The Vibrators @ Pontypool Review


The Vibrators
The Hog and Hosper, Pontypool. 
30/03/12

Image credit - YRV* photography

‘MARKY’S JUST PASSED OUT ON THE BOG THE MAD OLD GIT’ bellows a swaying Farringdon clad lad. Punk might not be dead, but its’ followers aren’t faring so well.
 The year is 2012, and in a Welsh pub 50 miles south of somewhere, punk77 legends, The Vibrators, are playing a selection of their 36 year old back catalogue, to a moderately sized audience consisting of punks that never grew up.
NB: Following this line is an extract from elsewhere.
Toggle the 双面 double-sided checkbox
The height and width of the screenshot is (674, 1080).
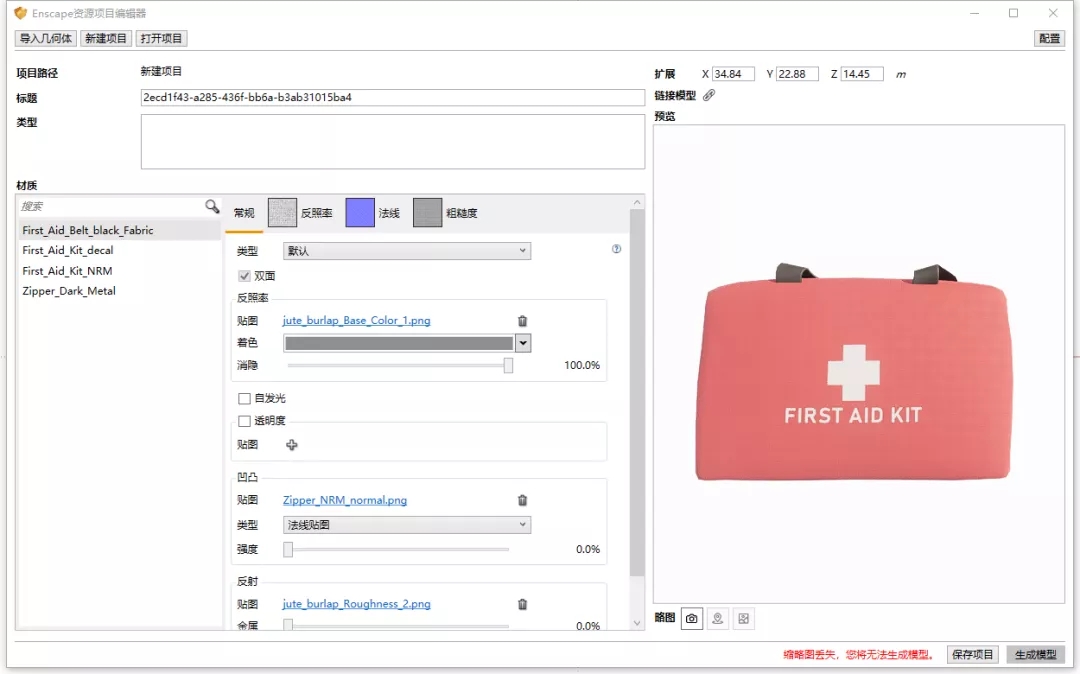[x=244, y=275]
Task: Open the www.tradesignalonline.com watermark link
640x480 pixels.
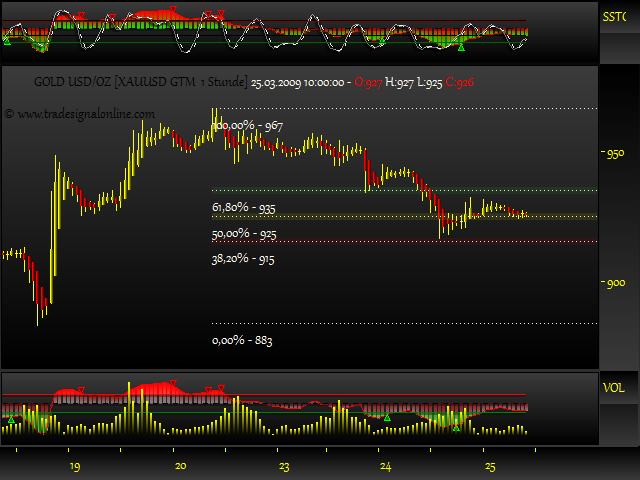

Highlight of the set comes in the form of the bands most notorious hit ‘Baby, Baby’ with frontman Peter Honkamaki, who this evening has shown he is more than capable of taking the egotistical frontman duties from Knox, howling in the unsuspected crowd’s faces and saluting his Epiphone Thunderbird to the sky, simultaneously knocking over the venue’s Christmas lighting décor. How’s that for anarchy in the UK?
The set takes a downward turn when the band showcases songs from their latest album ‘Under the Radar’.  Sweaty group photos are taken, old punks stumble over their trashed Dr Martens to the bar and a colossal sized gentleman, which could have well been a senior Vyvyan Basterd, heckles ‘PLAY SOME OLD SONGS YOU FUCKING HIPPIES’.
Punk might not be dead, but I could probably drink it under the table. 

Critical Evaluation
As my review was on a gig of a punk band, plenty of mentions to the bricolages of punk subculture are naturally in my review, such as references to ‘Dr Martens’ and ‘Farringdon clad lads’. (Hebdidge quoting Ernst. 2008) The gig itself was exactly what a punk gig is expected to be like with its “high energy…and abundance of audience participation” (O’Hara, 2000) so I tried to convey this with aggressive adjectives such as ‘howling’ ‘saluting’ and ‘sweaty’, to attempt to recreate the gigs atmosphere. Although I am pleased with my review on a whole, I admit I did not think about my target audience when writing it. The use of taboo language in my review rules out the possibility of it being used in a mainstream magazine/webzine and the fact that the gig was a small event in a small venue further rules out this possibility. The most appropriate place for this review to be published is a blog, and alas, that is where it is.

References
HEBDIDGE, D. 2008. Subculture: The Meaning of Style. London: Routeledge
O'Hara, C (2000). The Philosophy of Punk: More Than Noise!!. Birmingham: AK Press.